There is no dispute as to the facts. The gymnasium company having arranged with Marcus S. Parmele, of the firm of Knapp & Parmele, for a loan of $4000, executed its five promissory notes, dated September 3, 1891, due three years after date, with interest at seven per *602cent per annum, payable semi-annually at the office of Knapp & Parmele,-—one for $2000, payable to the order of Warren Gilmore; one for $600, to the order of Elizabeth L. Stires; and one for $600 and two for $400 each, to Knapp & Parmele or bearer. The payment of each of these notes was guaranteed by William H. Worthington, E. M. Aikin, Marcus S. Parmele, Charles E. Sheldon and P. G. Hogland, officers and stockholders in the gymnasium company, and the notes were placed in the hands of Parmele with twenty other promissory notes, each for $200, dated August 5, 1891, due three years after date, with seven per cent interest, payable semi-annually to the order of the gymnasium company, six of which were severally signed by John G. Penfield, P. R. Walker, C. R. Wise, H. H. Robinson, Charles E. Sheldon and Anton Neumeister, stockholders in said company, the remaining fourteen being executed by other persons also stockholders. Each of these $200 notes was endorsed by the payee, the gymnasium company, in blank, and a receipt taken from Knapp & Parmele therefor, as follows:

“Rockeord, Ill., Sept. 3, 1891.
“Received of the Young Men’s Christian Association Gymnasium Company notes as follows: (Here follows a description of each of the twenty notes,) endorsed by William H. Worthington, president, and E. M. Aikin, secretary and treasurer. Above notes held by undersigned as collateral security for the' payment of notes as follows: (Here follows a description of the five notes.) When said notes last mentioned are paid and this receipt returned said collateral security will be delivered up.
Knapp & Parmele.”

The $600 note payable to Knapp & Parmele was endorsed by them to Mrs. Katherine Scott and one of the $400 notes to Mary R. Tanner, the other being retained by Parmele. With these notes the desired $4000 loan was obtained and the money paid over to the gymnasium company by Parmele. Although the name of the firm o'f Knapp & Parmele appears in connection with the procurement of this loan, the transaction throughout was *603with Marcus S. Parmele individually, and he retained possession of both the principal and collateral notes until September, 1896, when he delivered the six first described, for $200 each, endorsed in blank, as above stated, to the defendant bank as security for a loan procured by him. These notes were then past due and unpaid except as to the interest, which was endorsed upon each as paid to August 5, 1896. The bank had no actual notice of the capacity in which Parmele held them, and received them in the usual course of business without inquiry.

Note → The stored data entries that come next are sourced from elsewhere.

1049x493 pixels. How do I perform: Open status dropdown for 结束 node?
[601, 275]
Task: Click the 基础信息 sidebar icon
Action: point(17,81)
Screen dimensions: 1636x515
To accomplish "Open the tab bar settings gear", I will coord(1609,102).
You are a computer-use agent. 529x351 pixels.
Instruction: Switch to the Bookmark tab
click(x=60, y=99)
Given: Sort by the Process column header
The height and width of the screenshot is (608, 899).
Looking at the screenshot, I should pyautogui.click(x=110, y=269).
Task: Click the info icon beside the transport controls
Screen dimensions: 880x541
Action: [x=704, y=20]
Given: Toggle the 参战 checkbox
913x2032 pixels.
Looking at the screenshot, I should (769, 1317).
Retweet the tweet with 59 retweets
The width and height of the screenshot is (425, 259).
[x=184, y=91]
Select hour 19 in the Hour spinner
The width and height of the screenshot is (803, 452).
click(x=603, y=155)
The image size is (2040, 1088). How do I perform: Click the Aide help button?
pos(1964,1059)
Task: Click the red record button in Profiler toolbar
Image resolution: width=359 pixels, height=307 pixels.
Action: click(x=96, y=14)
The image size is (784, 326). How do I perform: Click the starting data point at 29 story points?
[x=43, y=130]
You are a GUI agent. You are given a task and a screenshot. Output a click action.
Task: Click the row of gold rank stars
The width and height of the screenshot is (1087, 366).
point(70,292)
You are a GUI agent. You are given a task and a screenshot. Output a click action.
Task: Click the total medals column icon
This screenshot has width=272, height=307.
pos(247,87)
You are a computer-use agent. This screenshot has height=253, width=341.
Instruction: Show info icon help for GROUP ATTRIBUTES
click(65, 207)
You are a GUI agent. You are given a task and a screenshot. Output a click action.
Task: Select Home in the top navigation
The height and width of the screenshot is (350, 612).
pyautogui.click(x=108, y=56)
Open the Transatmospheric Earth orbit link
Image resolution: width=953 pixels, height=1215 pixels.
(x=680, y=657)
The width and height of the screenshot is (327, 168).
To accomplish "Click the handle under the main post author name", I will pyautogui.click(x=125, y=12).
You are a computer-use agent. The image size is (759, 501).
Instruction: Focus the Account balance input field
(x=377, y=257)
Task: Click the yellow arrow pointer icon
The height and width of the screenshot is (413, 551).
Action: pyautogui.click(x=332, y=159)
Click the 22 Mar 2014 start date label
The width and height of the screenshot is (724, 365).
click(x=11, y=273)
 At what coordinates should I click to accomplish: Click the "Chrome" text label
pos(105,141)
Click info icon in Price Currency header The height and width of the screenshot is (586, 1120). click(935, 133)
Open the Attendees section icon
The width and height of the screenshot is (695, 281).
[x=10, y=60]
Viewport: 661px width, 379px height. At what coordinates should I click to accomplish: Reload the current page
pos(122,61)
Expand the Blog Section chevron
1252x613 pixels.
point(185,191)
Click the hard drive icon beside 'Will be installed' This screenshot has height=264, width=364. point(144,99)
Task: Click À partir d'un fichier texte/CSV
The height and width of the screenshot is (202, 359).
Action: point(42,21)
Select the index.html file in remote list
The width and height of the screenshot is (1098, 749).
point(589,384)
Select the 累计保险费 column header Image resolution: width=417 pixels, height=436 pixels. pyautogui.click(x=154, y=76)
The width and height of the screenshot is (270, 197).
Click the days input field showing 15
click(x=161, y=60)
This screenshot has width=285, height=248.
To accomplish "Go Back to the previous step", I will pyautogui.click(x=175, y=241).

On October 2, 1896, Parmele made a general assignment for the benefit of his creditors to Joel B. Whitehead, as assignee, and turned over to him the $400 principal note remaining in his hands and all the collaterals except the six transferred to the bank. On October 6,1896, the bank collected of Neumeister $202.92,—the amount then due on his note,—and afterwards brought suit against John G. Penfield on his note. The five principal notes and each of the collateral notes, except the one collected, remain wholly unpaid. Both the original and cross-bills seek to restrain the defendant from collecting the five remaining notes in its hands and to require it to pay to the gymnasium company the amount of the one collected. The right to this relief is predicated upon the theory that the assignment of said notes to the defendant by Parmele was without authority, and vested in it no title as against complainants.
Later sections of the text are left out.